### REQUIRED ACTION
In the entries below, the word "Address" appears on some lines. Copy each of those lines.

### DATA EXCERPTS
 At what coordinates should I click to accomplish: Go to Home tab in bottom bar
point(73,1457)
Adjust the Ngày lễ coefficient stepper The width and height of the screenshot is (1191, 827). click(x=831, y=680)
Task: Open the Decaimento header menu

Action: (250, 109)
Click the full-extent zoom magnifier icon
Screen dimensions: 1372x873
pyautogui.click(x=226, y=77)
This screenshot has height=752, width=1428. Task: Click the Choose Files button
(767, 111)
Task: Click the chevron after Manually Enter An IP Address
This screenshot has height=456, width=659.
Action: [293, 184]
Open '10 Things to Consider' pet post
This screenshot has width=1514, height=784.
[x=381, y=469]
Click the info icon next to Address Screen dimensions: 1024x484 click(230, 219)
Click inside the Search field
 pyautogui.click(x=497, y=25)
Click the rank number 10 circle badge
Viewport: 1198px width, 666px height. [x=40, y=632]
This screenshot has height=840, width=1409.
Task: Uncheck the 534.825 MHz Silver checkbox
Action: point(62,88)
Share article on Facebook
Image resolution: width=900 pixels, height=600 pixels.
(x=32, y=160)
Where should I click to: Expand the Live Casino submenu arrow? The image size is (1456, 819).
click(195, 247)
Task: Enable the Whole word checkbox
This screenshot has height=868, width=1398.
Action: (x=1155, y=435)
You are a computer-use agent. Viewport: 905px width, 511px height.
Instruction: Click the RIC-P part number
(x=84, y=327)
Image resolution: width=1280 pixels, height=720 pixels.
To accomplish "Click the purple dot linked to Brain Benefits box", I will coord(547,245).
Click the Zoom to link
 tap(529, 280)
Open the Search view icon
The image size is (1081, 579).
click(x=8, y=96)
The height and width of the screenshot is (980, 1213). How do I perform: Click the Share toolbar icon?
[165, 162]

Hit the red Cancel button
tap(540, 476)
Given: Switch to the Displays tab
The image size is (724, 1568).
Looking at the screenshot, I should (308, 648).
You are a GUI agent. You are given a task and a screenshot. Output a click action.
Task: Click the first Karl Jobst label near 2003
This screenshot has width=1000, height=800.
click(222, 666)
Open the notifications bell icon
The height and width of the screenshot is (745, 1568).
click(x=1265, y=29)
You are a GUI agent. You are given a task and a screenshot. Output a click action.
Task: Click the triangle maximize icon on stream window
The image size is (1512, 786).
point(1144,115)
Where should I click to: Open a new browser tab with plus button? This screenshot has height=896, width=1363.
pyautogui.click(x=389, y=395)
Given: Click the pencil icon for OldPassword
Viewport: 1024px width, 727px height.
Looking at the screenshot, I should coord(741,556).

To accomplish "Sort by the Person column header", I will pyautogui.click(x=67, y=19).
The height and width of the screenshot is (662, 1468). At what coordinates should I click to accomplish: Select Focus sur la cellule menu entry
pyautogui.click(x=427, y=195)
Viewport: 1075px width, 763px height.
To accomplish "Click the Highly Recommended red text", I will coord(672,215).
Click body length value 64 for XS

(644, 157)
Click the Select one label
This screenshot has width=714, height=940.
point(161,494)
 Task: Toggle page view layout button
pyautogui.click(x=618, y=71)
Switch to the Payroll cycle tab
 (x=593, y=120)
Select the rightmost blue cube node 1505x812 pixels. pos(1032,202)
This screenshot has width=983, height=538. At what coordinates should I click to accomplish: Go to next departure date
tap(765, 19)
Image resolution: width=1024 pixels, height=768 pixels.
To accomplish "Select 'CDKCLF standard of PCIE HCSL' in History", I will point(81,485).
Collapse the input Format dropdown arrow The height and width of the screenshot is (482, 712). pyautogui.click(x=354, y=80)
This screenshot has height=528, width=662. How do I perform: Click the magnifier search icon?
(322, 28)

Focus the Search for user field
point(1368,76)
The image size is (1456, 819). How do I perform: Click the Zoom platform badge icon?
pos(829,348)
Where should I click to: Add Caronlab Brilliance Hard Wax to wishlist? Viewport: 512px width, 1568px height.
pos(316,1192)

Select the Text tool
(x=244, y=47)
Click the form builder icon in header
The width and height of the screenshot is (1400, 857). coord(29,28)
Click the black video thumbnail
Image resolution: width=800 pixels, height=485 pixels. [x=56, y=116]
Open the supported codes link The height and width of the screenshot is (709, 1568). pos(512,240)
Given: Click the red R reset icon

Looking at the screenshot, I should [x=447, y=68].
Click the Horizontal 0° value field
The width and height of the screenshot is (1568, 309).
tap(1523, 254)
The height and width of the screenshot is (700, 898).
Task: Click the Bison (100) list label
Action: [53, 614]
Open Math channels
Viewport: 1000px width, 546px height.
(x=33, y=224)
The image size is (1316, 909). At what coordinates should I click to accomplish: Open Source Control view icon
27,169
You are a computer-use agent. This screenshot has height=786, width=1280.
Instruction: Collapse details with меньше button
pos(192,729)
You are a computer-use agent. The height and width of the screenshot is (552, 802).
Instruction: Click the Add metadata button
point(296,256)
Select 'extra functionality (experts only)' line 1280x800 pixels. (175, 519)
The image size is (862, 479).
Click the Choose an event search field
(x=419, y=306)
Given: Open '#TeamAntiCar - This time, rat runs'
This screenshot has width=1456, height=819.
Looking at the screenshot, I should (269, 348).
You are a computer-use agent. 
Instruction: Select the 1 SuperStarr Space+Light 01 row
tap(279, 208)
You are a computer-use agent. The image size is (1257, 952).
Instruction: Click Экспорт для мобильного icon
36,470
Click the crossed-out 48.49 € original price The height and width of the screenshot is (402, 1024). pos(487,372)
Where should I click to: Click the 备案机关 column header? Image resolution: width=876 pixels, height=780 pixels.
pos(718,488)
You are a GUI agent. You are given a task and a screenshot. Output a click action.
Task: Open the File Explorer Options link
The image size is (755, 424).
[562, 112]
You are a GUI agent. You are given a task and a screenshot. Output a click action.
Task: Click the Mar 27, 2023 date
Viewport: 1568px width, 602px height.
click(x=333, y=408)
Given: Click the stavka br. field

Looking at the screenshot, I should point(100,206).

### RESULT OF THE TASK
Task: Click the chevron after Manually Enter An IP Address
Click the info icon next to Address Screen dimensions: 1024x484 click(230, 219)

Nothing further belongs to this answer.